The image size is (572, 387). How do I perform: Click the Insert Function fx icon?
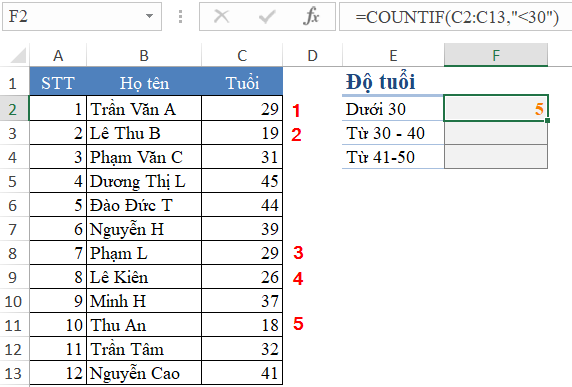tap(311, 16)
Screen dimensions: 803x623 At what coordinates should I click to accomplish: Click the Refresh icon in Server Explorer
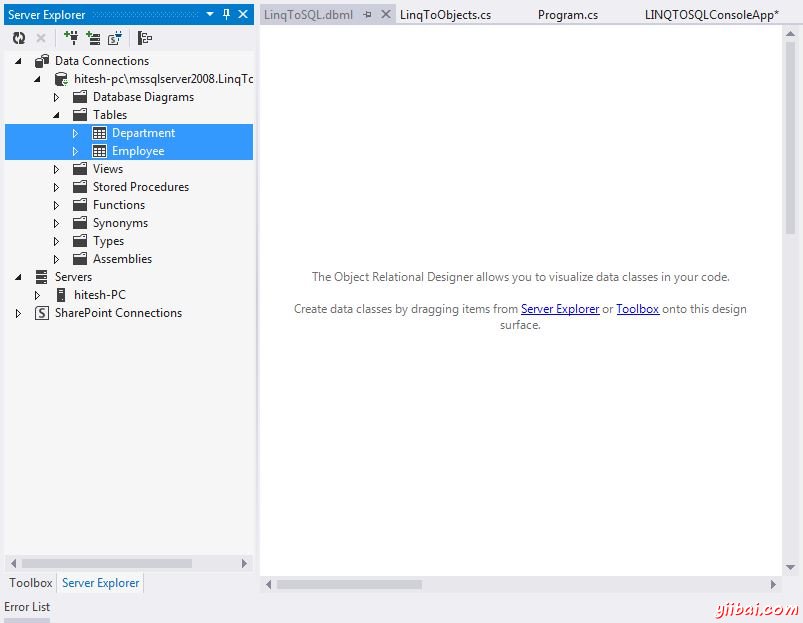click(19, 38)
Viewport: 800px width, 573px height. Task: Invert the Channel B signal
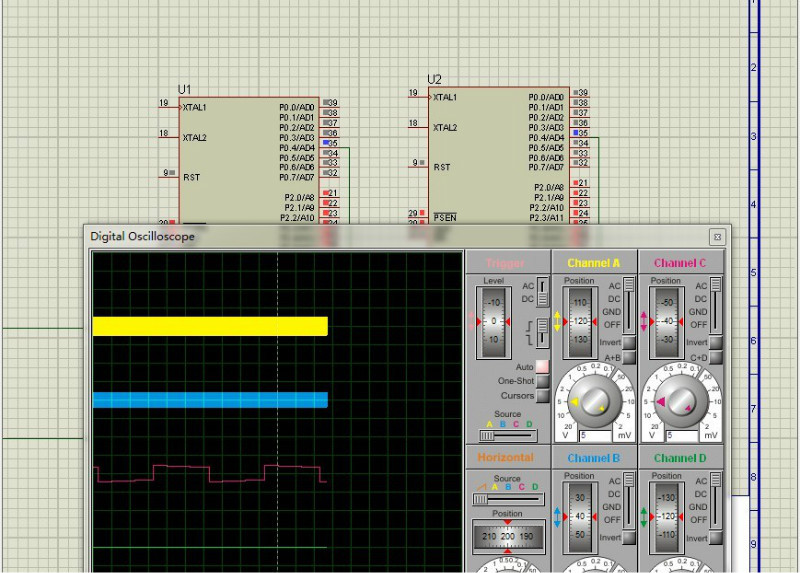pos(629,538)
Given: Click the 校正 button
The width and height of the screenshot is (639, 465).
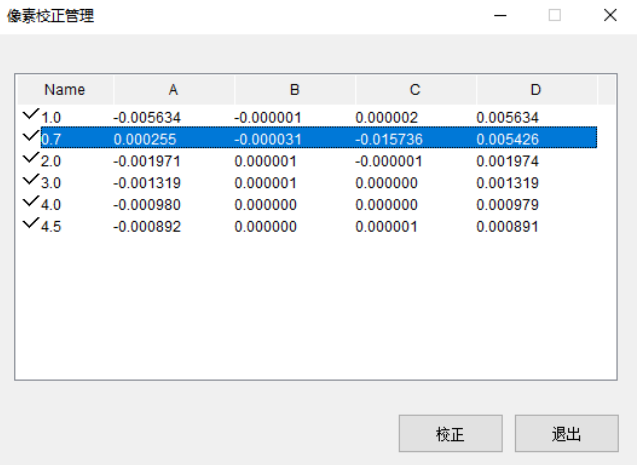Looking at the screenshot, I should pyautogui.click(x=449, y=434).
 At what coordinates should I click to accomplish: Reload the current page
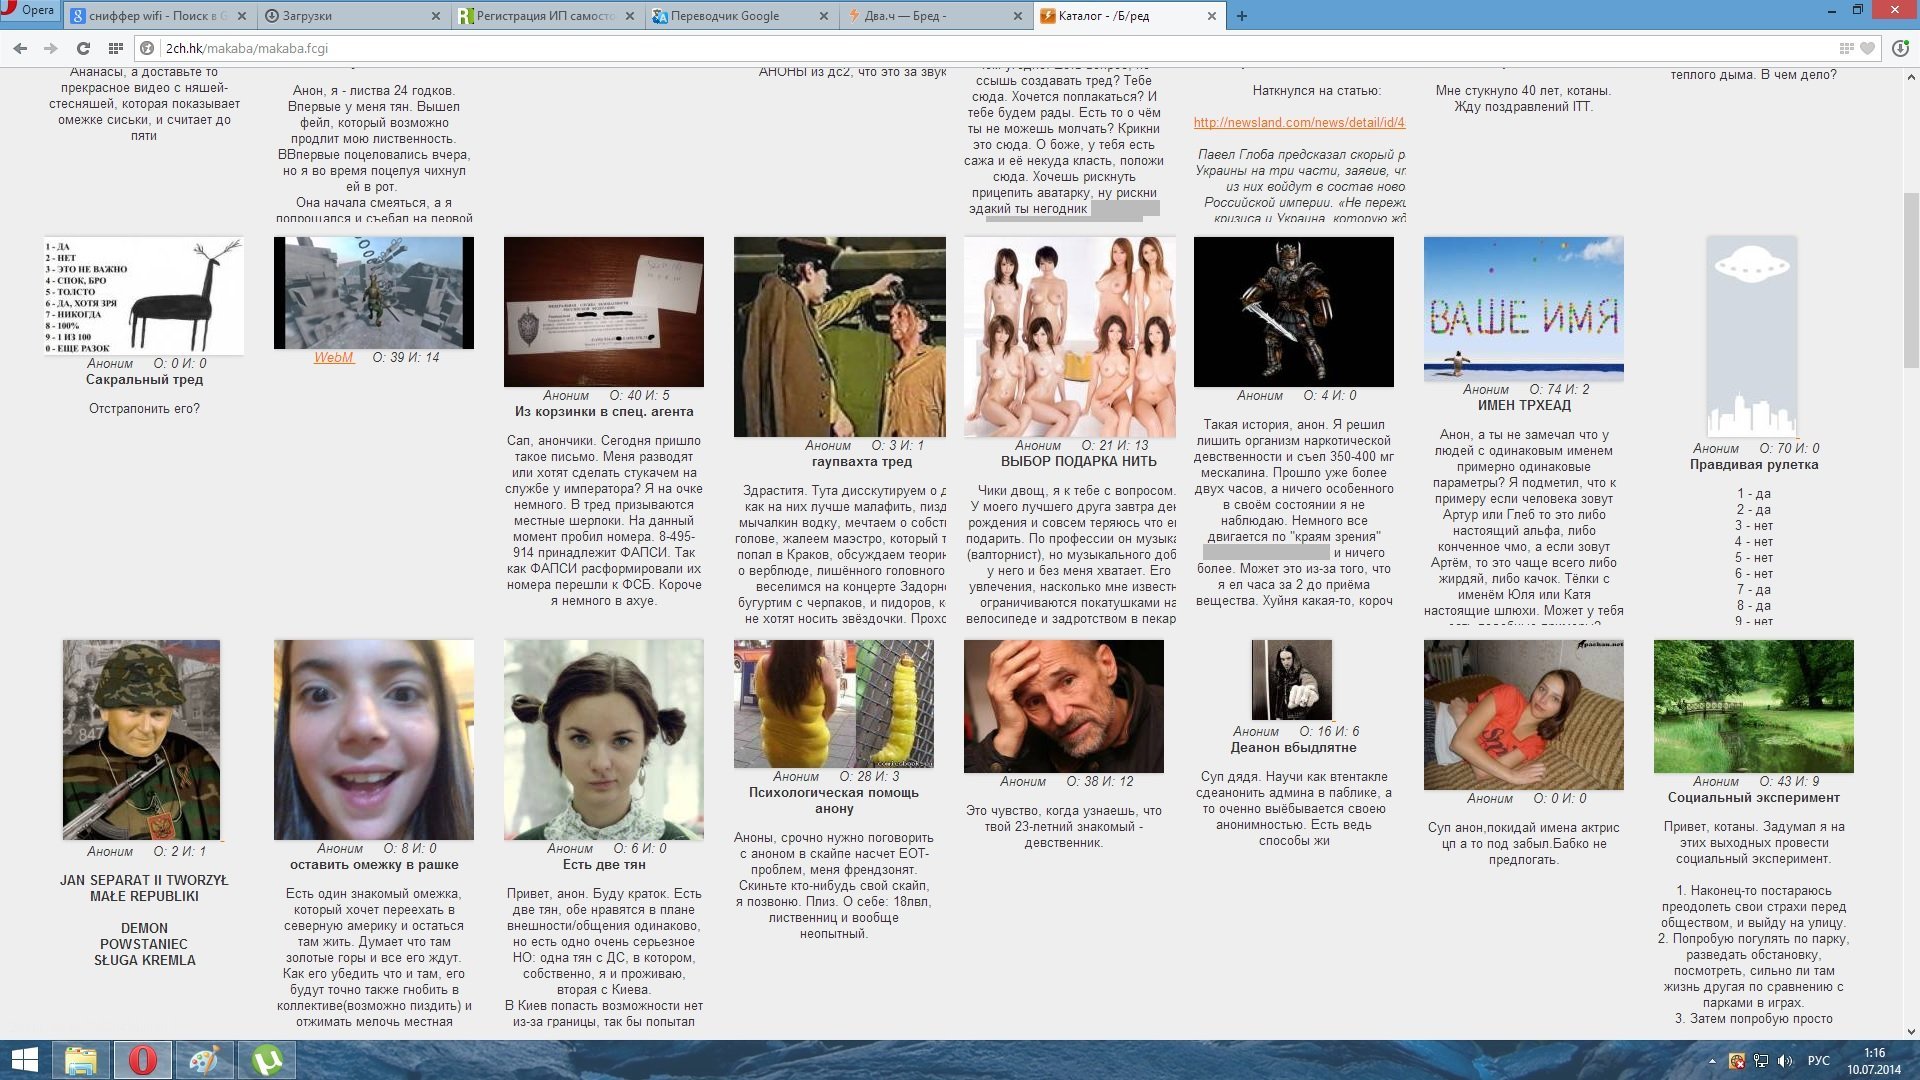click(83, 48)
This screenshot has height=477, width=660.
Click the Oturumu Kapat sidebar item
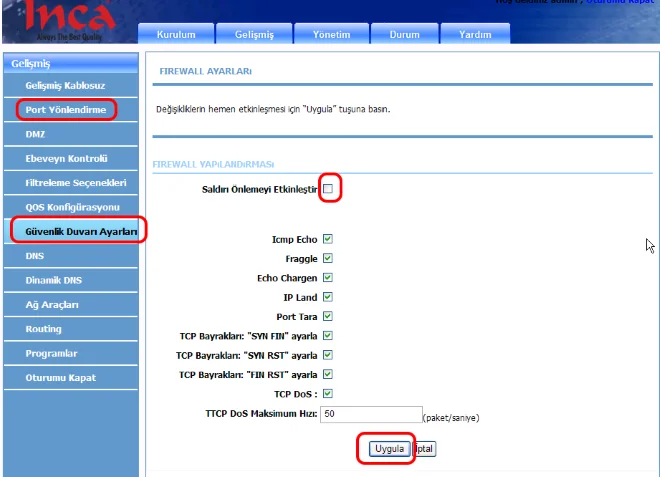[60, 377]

··········

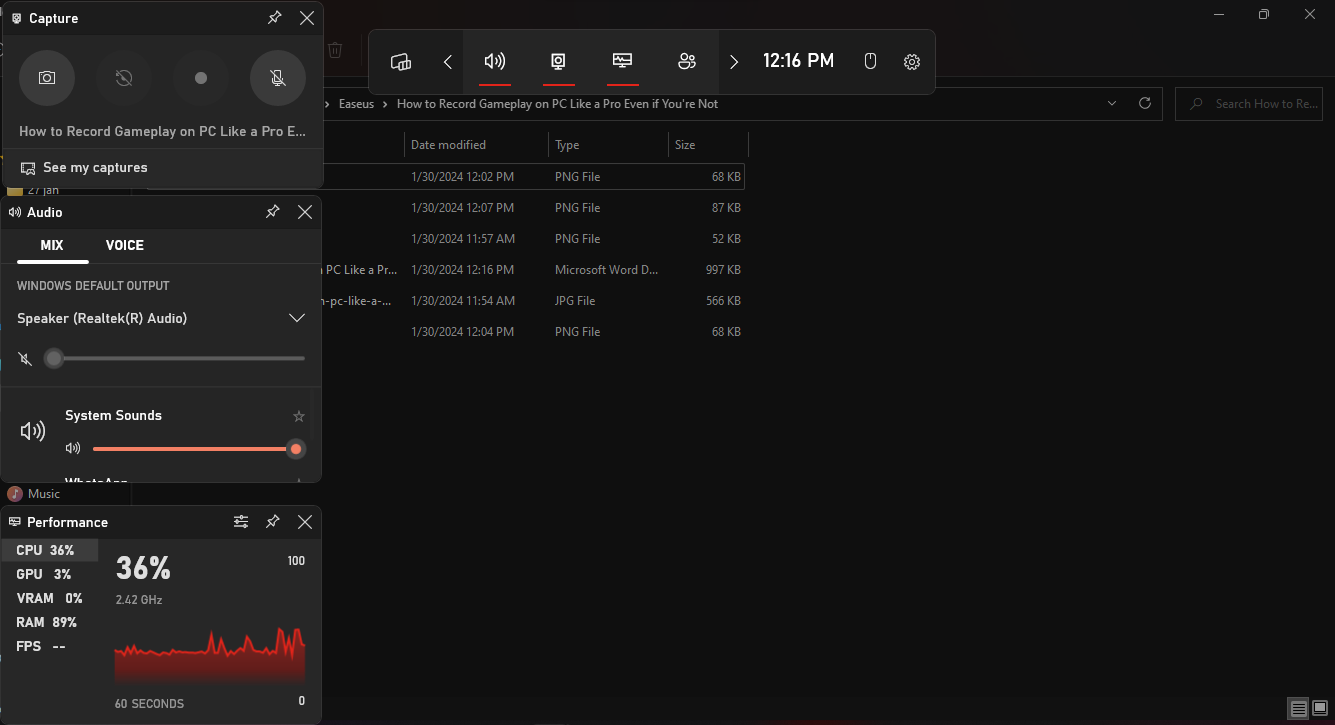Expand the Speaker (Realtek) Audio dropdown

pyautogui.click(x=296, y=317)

··········

**Exercise goal**
Please output the lines from the one containing "Given: Click the 校正 button" through the one containing "click(83, 48)", both included, as a Markdown table with the columns Row and Line text. Include only those lines, skip any blank ones, and leave the pictures out.

**Exercise output**
| Row | Line text |
|---|---|
| 1 | Given: Click the 校正 button |
| 2 | The width and height of the screenshot is (639, 465). |
| 3 | Looking at the screenshot, I should pyautogui.click(x=449, y=434). |
| 4 |  At what coordinates should I click to accomplish: Reload the current page |
| 5 | click(83, 48) |